[Supplied data]:
■ ■ ■ ■ ■
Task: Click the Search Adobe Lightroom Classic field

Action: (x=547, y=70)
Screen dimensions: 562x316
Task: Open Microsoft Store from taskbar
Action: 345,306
■ ■ ■ ■ ■
[What is needed]: The records above must be transcribed without a single omission.

[Reply]:
Task: Click the Search Adobe Lightroom Classic field

Action: (x=547, y=70)
Screen dimensions: 562x316
Task: Open Microsoft Store from taskbar
Action: 345,306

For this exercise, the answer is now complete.